Copy the lines below without any change, from the first one down through the line containing "coord(251,221)", and include that line.

## begin Exercise data

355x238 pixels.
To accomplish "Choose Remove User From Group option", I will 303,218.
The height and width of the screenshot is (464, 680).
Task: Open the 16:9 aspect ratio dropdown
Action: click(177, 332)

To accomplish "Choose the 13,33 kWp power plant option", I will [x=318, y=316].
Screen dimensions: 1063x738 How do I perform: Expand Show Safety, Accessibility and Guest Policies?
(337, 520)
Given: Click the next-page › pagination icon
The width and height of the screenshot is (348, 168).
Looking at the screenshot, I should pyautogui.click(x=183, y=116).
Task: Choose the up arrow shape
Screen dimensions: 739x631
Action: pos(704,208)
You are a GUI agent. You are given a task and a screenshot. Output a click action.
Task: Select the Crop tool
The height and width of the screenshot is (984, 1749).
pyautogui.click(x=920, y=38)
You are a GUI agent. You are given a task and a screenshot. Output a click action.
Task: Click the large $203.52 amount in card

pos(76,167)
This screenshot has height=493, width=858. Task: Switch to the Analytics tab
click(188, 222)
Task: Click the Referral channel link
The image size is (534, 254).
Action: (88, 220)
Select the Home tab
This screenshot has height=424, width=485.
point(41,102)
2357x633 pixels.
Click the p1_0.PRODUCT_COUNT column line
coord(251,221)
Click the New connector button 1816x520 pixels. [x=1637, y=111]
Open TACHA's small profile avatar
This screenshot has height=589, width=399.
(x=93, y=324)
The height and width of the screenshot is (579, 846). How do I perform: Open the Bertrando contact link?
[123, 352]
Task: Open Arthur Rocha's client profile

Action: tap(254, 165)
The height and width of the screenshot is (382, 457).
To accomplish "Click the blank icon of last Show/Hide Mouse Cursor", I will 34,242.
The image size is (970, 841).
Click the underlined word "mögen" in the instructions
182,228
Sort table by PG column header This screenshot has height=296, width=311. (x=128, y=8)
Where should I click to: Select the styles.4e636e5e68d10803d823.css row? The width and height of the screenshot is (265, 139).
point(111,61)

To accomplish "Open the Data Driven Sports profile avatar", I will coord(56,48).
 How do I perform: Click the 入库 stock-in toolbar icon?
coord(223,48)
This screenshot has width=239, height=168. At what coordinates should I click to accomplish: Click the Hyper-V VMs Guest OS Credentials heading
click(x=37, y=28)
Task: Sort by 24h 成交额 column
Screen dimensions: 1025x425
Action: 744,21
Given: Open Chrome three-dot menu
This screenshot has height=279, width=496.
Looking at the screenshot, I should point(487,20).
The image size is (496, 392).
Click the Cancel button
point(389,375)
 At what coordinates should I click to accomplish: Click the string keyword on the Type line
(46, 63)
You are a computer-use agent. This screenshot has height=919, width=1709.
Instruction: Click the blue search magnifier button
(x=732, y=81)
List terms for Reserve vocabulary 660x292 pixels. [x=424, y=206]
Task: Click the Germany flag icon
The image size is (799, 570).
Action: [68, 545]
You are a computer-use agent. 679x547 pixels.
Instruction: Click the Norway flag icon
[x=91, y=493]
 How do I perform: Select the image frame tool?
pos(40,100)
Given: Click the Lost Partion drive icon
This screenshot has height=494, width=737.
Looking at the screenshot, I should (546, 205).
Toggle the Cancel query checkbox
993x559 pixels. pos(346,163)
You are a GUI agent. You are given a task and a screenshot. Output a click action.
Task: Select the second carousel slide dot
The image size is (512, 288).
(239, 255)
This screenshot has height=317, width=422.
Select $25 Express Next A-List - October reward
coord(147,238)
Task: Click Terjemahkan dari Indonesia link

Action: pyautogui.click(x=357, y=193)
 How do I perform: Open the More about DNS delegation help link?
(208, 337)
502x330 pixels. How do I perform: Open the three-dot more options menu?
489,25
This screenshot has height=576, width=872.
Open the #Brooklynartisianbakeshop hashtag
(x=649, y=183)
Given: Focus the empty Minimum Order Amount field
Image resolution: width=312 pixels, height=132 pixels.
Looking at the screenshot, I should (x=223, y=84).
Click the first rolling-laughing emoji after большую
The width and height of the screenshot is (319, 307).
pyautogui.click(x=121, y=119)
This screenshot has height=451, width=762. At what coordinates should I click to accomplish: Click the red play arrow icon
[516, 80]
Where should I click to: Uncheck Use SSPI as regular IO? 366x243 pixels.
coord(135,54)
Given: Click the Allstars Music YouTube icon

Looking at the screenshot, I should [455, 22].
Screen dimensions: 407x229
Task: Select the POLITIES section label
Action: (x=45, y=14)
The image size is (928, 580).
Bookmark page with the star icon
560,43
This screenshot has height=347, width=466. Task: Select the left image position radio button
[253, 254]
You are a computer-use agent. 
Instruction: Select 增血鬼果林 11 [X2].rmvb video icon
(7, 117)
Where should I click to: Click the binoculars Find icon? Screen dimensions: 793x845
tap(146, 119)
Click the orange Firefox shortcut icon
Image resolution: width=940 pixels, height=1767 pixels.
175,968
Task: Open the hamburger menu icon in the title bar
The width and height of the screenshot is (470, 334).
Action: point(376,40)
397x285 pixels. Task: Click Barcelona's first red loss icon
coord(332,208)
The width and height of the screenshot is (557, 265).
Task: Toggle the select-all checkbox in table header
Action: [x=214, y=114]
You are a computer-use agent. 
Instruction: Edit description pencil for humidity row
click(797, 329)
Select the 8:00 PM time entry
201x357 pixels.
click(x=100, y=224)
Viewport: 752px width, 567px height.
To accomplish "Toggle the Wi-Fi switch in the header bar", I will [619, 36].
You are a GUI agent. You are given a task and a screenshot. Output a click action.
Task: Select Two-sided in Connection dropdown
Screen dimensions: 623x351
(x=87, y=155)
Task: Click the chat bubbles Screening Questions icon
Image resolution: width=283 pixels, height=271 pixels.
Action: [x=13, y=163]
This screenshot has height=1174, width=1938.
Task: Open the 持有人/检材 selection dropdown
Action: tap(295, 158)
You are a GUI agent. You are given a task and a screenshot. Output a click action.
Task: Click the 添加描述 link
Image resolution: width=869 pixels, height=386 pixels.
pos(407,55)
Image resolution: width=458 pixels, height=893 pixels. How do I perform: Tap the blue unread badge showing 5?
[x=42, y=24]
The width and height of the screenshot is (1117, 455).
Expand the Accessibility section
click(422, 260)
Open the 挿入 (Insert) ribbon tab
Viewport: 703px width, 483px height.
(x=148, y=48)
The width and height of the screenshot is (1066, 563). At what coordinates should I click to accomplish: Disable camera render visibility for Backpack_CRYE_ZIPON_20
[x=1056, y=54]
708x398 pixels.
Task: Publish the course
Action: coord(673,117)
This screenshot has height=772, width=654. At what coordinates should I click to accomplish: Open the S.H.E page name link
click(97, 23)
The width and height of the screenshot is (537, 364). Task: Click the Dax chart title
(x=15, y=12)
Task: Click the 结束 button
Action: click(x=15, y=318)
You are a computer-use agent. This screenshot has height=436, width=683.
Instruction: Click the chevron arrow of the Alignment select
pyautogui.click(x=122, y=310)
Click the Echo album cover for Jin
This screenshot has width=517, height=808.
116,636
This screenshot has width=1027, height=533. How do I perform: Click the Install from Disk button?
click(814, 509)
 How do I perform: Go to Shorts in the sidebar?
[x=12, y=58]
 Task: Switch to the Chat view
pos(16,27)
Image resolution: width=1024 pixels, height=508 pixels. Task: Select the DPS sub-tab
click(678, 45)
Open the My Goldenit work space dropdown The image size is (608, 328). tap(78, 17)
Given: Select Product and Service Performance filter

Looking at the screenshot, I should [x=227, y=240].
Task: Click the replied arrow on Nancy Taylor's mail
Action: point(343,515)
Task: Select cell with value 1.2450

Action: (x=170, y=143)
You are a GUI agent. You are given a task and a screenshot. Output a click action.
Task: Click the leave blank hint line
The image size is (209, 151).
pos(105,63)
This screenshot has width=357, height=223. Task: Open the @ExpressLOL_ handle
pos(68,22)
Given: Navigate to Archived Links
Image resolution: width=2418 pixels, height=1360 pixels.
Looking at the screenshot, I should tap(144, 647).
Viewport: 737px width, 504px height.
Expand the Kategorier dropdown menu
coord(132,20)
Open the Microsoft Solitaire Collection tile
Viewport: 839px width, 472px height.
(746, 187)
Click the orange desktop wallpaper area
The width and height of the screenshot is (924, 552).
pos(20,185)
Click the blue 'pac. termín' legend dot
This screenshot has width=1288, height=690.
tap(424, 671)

## end Exercise data

> [Response to this exercise]:
355x238 pixels.
To accomplish "Choose Remove User From Group option", I will 303,218.
The height and width of the screenshot is (464, 680).
Task: Open the 16:9 aspect ratio dropdown
Action: click(177, 332)

To accomplish "Choose the 13,33 kWp power plant option", I will [x=318, y=316].
Screen dimensions: 1063x738 How do I perform: Expand Show Safety, Accessibility and Guest Policies?
(337, 520)
Given: Click the next-page › pagination icon
The width and height of the screenshot is (348, 168).
Looking at the screenshot, I should pyautogui.click(x=183, y=116).
Task: Choose the up arrow shape
Screen dimensions: 739x631
Action: pos(704,208)
You are a GUI agent. You are given a task and a screenshot. Output a click action.
Task: Select the Crop tool
The height and width of the screenshot is (984, 1749).
pyautogui.click(x=920, y=38)
You are a GUI agent. You are given a task and a screenshot. Output a click action.
Task: Click the large $203.52 amount in card

pos(76,167)
This screenshot has height=493, width=858. Task: Switch to the Analytics tab
click(188, 222)
Task: Click the Referral channel link
The image size is (534, 254).
Action: (88, 220)
Select the Home tab
This screenshot has height=424, width=485.
point(41,102)
2357x633 pixels.
Click the p1_0.PRODUCT_COUNT column line
coord(251,221)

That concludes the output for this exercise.